Short problem
Pick up the InvestSMART radio transcript on Telstra shares after its final line and keep the conversation going.

Document passage
:::::

InvestSMART Radio May 31st Transcript
Gaurav Sodhi, deputy head of research with InvestSMART returns to help break down the share market.
Steve Price: We’re very lucky to have our sponsors, InvestSMART in the studio. The team of course led by a name and face familiar right around Australia, their chairman Paul Clitheroe. He’s off travelling, and was with us a couple of weeks ago. Last week, I’m pleased to say, Gaurav Sodhi, InvestSMART’s deputy head of research was in the studio. We had a very spirited conversation about where you ought to be investing your money, and given the hour that we’ve just had, talking about the mess that can be Canberra politics, if you are in the market for investing some money in the share market, there’s no one better than Gaurav to have in the studio with us. Great to have you with us.
Gaurav Sodhi: Thanks Steve, nice to be here.
SP: Nice to see you again. 13 18 73 is our number. Gaurav can answer any questions about your share portfolio that you might have. You might want to have some advice on what to trade out of, what to get into, what to hang on to, and what not to go anywhere near. You’ve been talking with a lot of your colleagues about Telstra in the market. I know you’re a bit of an expert on telecommunications shares. Most Australians would have Telstra shares, wouldn’t they? From when it went from being a government owned entity to a private company?
GS: Yeah, chances are if you own direct equities, Telstra is probably part of your portfolio. It’s certainly part of almost everyone’s superannuation portfolio. So, one way or another, we are all exposed to Telstra. And that’s been a bad thing for a long time. Telstra shares have performed really badly; the business is under a lot of pressure. And it’s under a lot of pressure from two main fronts. On the fixed broadband front, we all know that the NBN is replacing the copper wire service, and that’s forcing margins lower, so the profits are falling from that part of the business. The crown jewel of Telstra is the mobile business, and there’s lots of competition. TPG has gotten a lot of publicity, it’s been very aggressive, and Telstra probably earns actually the highest margins in the world in mobile. And I think those margins are going to fall a long way, and the market is betting that the margins will fall a long way, hence the share price decline.
SP: They sold the copper network to NBN.
SP: So, was that a good deal?

:::::

Provided material
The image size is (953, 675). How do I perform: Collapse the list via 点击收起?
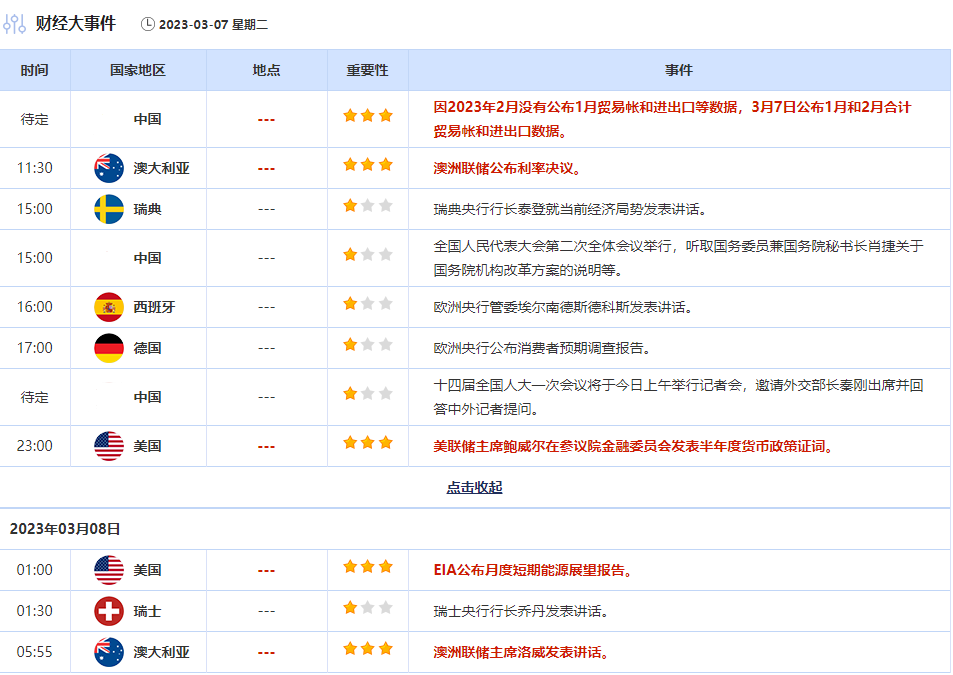click(474, 488)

:::::

Response
GS: They got a very good deal. I think Telstra is extremely savvy, and the government paid a good price to Telstra for those assets. Those assets will be largely shut down. So, they got $11bn to effectively shut down the copper network, and move all their services onto the NBN. And they will continue to get about a billion dollars a year leasing out their other bits of their asset base to NBN. So, its’s actually a very good deal for Telstra. It’s a shame they haven’t reinvested that money very well.
SP: Have they gone as low to now be perhaps be attractive for buying shares?
GS: This is the big question, Steve. And a lot of people have been talking about this. There’s an expectation that when a big blue-chip company falls over a little bit, and starts looking cheap on the numbers, that it’s automatically a buy. And I want to reiterate that that is a dangerous notion. Simply because something has fallen, doesn’t mean it’s cheap. Simply because the numbers are low, doesn’t mean that there is value. And we want to be really careful about extrapolating the past into the future. Telstra has been earning too high rate of return for too long, and I think that the future is going to be quite different. It’s now up to Telstra to make some significant changes to their business, there is a lot of competition, and they have to do it better, do it leaner to restore some of the share price damage.
SP: So are you saying hold Telstra shares, or get rid of them, or perhaps wait a little bit and what their business plan going forward is going to be.
GS: I don’t think is the right time to buy at all. There is a wide variety of options for the business. Telstra is asset rich, it’s got a great mobile business, and there are levers they can pull to increase profitability. And so far, they have not shown any inclination to do that. Telstra is a business that makes all its money in mobile broadband and a few other bits and pieces. They have delusions of grandeur. They want to become the next Google, the next IBM. All this sort if crazy international tech stuff they want to do. If they came back home and focussed on the stuff that is profitable, the stuff that has made them money for years, I think it would be a better business for it. But so far, few signs of that.
SP: It’s in an area that is almost impossible to predict, because it changes so quickly. You know, you and I could have been sitting here five years ago - Netflix didn’t exist in this country.
GS: Very true. This is one of the key things about investing in a fast-changing industry, like telecommunications. You don’t want your decisions to be based on prediction. You want to be an investor not a soothsayer. Rather trying to predict which technology is going to be dominant, you want to invest in businesses that have enduring qualities. And for Telstra, its capital allocation – and by that I am referring to how it reinvests its profits – that’s been really poor. The returns they have earned for reinvesting their really strong profits, has been appalling. That’s one of the main reasons they are suffering. I would argue that they have paid out a too-high dividend for too long as well and that expectation for dividend has actually been detrimental for the business.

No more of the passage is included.